March 17, 2010 12:00:00 AM PDT
It is a decision that could put a high school baseball team at a huge disadvantage. Players at Marin Catholic are putting down their high powered composite bats in favor of wooden ones.

Their pitcher was severely injured by a line drive that rocketed off an aluminum bat. As of Wednesday night, he was still in a medically-induced coma.

In a duel fought with wood bats, Marin Catholic's Tyler Scott hammered the game winning homerun in extra innings.

"I thought about Gunnar right away," said Scott.

Pitcher Gunnar Sandberg, 16, was struck in the head with a line drive, last Thursday. He is still in a medically-induced coma and on Wednesday doctors performed surgery to relieve the swelling that refuses to stop.

It was enough to convince Marin catholic to put down their high powered composite bats for good.

When asked if an opposing team decides to play with composite bats, Scott said "It's all good. We don't care. It's for Gunnar. We're trying to make a change."

But Marin Catholic is also asking nine other high schools, in its Marin County Athletic League, to join them in using wood bats.

"You know obviously from safety issue it definitely would be a plus," says Terra Linda High School athletic director Steve Farbstein.

Regardless, Farbstein worries that wood bats will lower stats for players vying for scholarships. It could also be a disadvantage against teams using composite bats in the playoffs.

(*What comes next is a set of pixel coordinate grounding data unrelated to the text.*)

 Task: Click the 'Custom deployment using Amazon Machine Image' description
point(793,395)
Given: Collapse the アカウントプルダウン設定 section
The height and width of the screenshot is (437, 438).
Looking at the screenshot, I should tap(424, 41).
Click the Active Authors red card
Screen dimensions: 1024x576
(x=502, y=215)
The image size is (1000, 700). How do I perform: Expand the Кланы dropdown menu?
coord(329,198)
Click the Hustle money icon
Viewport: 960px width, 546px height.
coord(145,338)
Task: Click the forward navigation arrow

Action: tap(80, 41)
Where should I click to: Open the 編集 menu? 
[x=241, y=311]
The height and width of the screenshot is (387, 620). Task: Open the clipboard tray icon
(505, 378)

"A base hit might turn into an out with a wood bat," said Farbstein.

"We're not trying to impress this upon everybody. We're trying to make a statement that perhaps this issue needs to be researched a little bit more," said Marin Catholic athletic director Rick Winter.

They expect a decision this week. It's a tough sell, but Marin Catholic says Tuesday's game, with wood bats, proved a point.

With wood bats, the outfield was not being peppered, the score was low, and the coach says there was something refreshing about it.

"It's kind of the way the game was designed to be played. I mean, I look at some of these college scores now: 21-11, 18-10. I don't think baseball is made to be played that way," said baseball coach Mike Firenzi.

After Marin Catholic's victory, Scott went straight to the hospital and gave his homerun ball -- that he signed -- to Gunnar.

"I said I love him. I wrote 'I love you Gunnar,'" said Scott.